Historical population
| Census | Pop. | Note | %± |
| 2010 | 88 |  | — |
| 2020 | 97 |  | 10.2% |
U.S. Decennial Census

==Events==
===Idalia Days Celebration===

Community members headed a project aimed at emulating the summer annual town celebrations of neighboring towns. The event, Idalia Days, takes place each summer if enough interest is provided. During its inaugural celebration, Idalia Days provided activities and events in which the community could partake. Drawing on themes used in previous town celebrations, events include bed races, an old-time baseball game, old man six-man football, a melodrama illustrating the history of the towns relocation, a softball tournament, and a town dance, often featuring live music and food.

==Education==
There is one school, Idalia School, which teaches preschool through twelfth grade. The school mascot is the wolf. The town also has a preschool and daycare.

Timeline
- (1950) First students graduate from the Idalia school.
- (1970's) A high school wing was added to the preexisting school.
- (1995) A new gymnasium is built.
- (2012-2013) The old school is torn down and a new school is built after the State of Colorado awards Idalia the BEST grant.

===Sports===
Due to low enrollment of the high school, Idalia, like hundreds of schools throughout Kansas, Nebraska, Wyoming, Utah, and Texas, plays six-man football, a variation of football involving six players on each side off the ball rather than the traditional eleven. Idalia had a dominant program from the late 1990s into the 2000s, winning eight state titles between 1998 and 2010. In recent years, the football program has struggled in the face of low-enrollment and as rival schools have consolidated sports programs in the wake of their own enrollment and budgetary constraints.

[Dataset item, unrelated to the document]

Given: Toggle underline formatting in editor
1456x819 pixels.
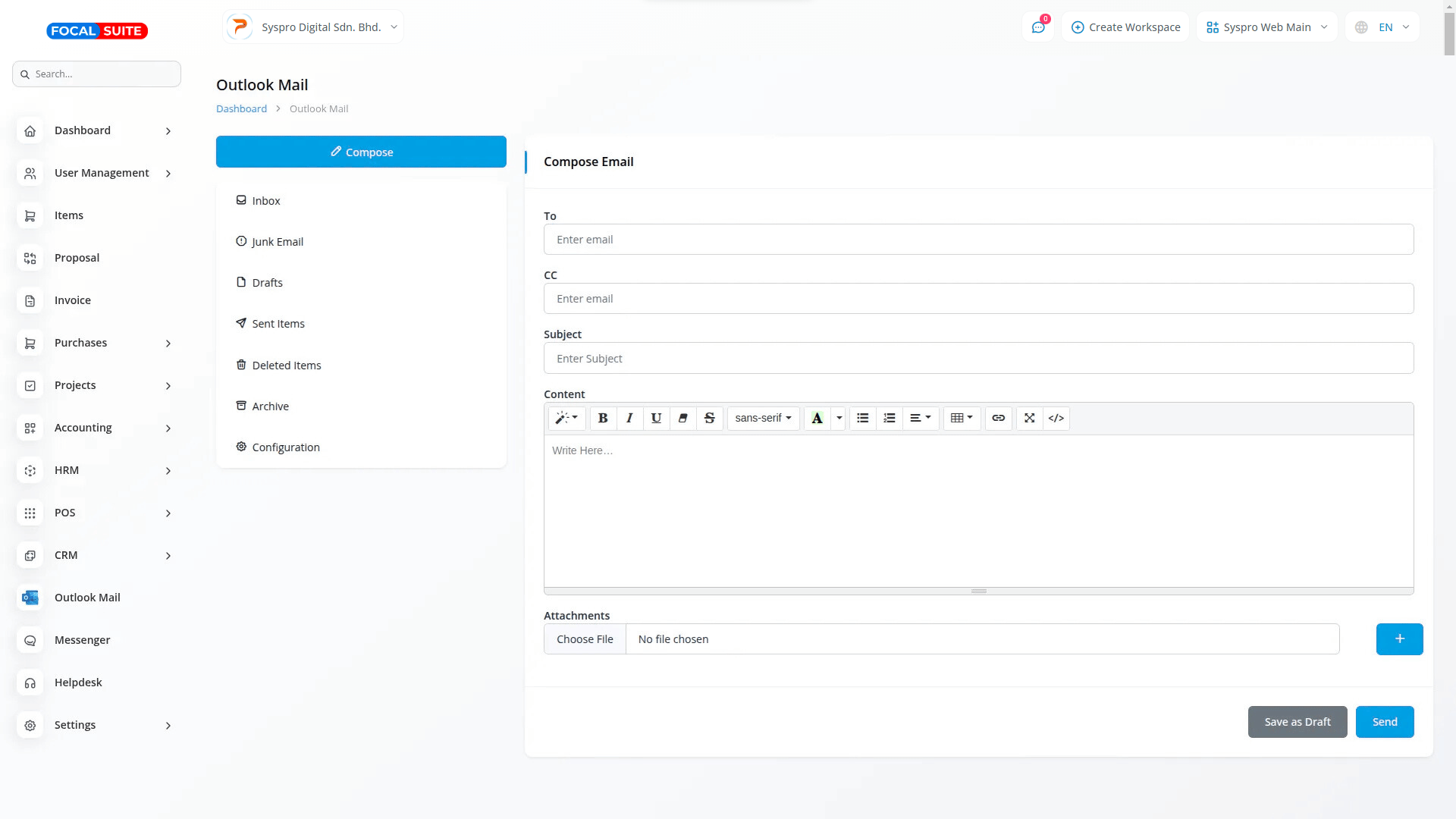Looking at the screenshot, I should 656,418.
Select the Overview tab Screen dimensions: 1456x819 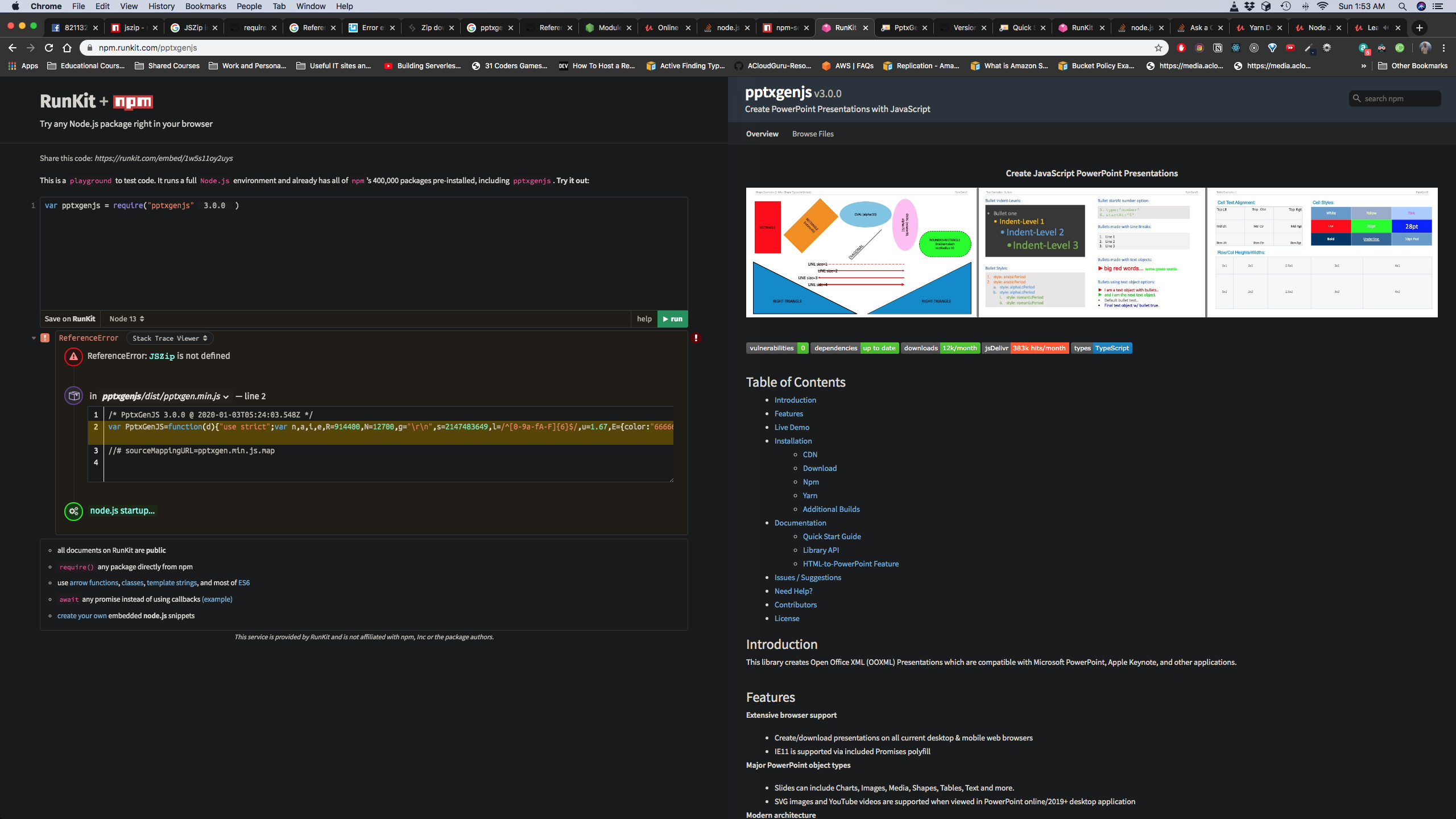tap(762, 134)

However, as the football program continues to rebuild, the Idalia girls' sports teams have had some very successful years. In 2015, the Idalia girls' volleyball team advanced to the Colorado Class 1A volleyball championship match, ultimately falling to Otis High School in five sets. In addition, the girls' basketball program won consecutive state championships in 2015 and 2016.